Cab drivers, asbestos cleanup workers, and strawberry pickers risk their lives with only the reward being an expected remuneration that guarantees an uncertain day to day existence. Are they accepting risk - you bet your bottom dollar/life.

Now what risk did BG take. Upper income family, Harvard drop out, you can always go back to Mom, Pop and Grandma. Yeah, you may have egg(pie) on your face and suffer from emotional trauma but only if you fail. And in that case you can pay a good shrink to help you through that. Virtually no probability of being shot or getting cancer due to your job. Thus on a personal level BG's risk is about as close to zero as anyone can get. I'd bet billions of people throughout the world would like to have that level of risk.
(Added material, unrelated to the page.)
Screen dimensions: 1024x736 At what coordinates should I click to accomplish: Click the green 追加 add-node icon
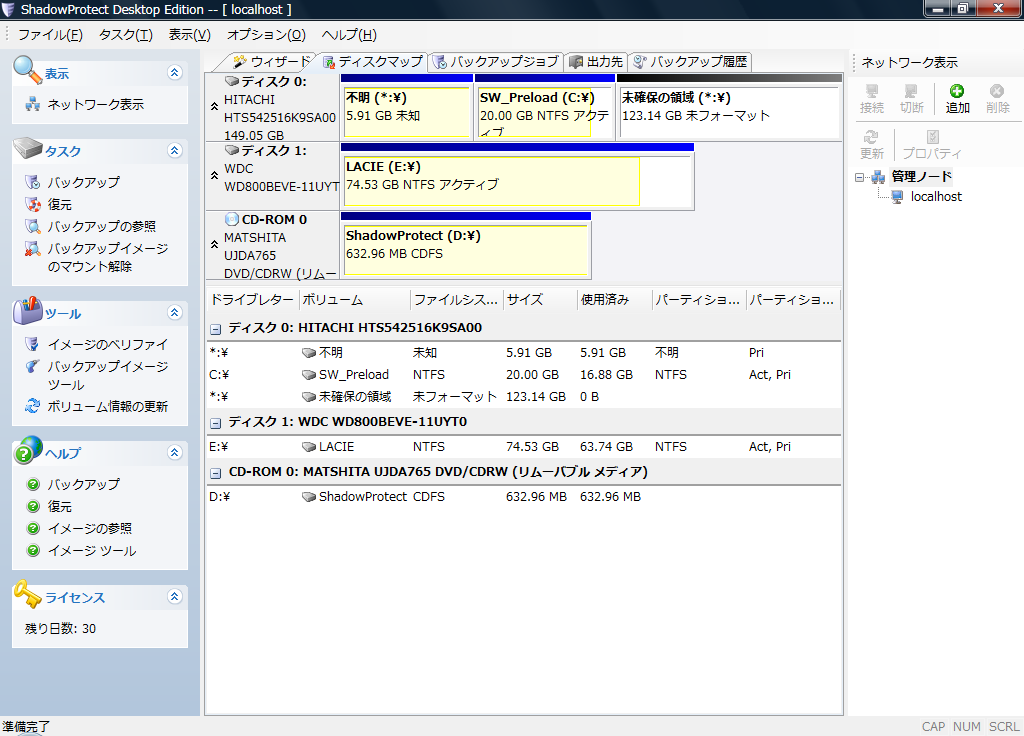(x=957, y=92)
What does intention of a big reward have to do with risk? What you are saying is that there is a prior coupling of reward to risk. Are you assuming that the bigger the reward the bigger the risk? Why? The causality seems twisted/reversed. It would seem to me that risk should be independent of expected reward. The only time anyone would take a risk is when the expected return (reward) is greater than the measured risk and its measurement uncertainty.
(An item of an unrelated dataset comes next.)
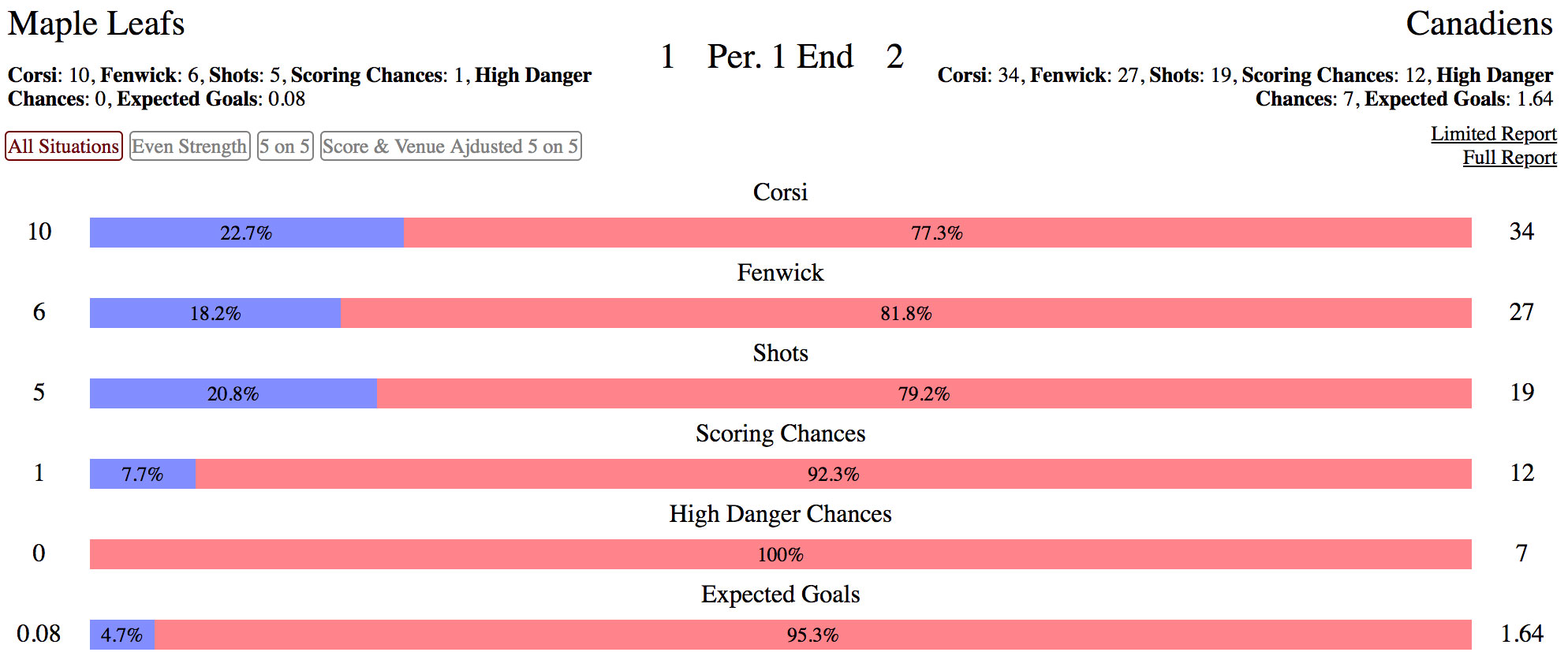Click the Canadiens team heading
1568x667 pixels.
pyautogui.click(x=1479, y=24)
Risk in business is for the most part decreased as heavily as possible through knowledge of how the world operates, planning with that knowledge, and if you are big enough or powerful enough through socialization (IMF bailouts are a prime example of this.). Businesses are risk adverse. Businesses reduce risk through market research, focus groups, etc., and hire people with certain knowledge and previous experience that will lower the risk. Risk can be lowered to such a degree that the actual statistical risk is close to zero or a ³sure thing². When this happens the business operates in a risk free environment. As such any reward is not for risk at all! (Personally, I do not believe in the risk theory (myth) of remuneration, I have yet to see any empirical data that substantiates this. To date for me its a common Red Herring.) For those economists out there - if there is a valid theory of risk/remuneration I'd like to hear about it.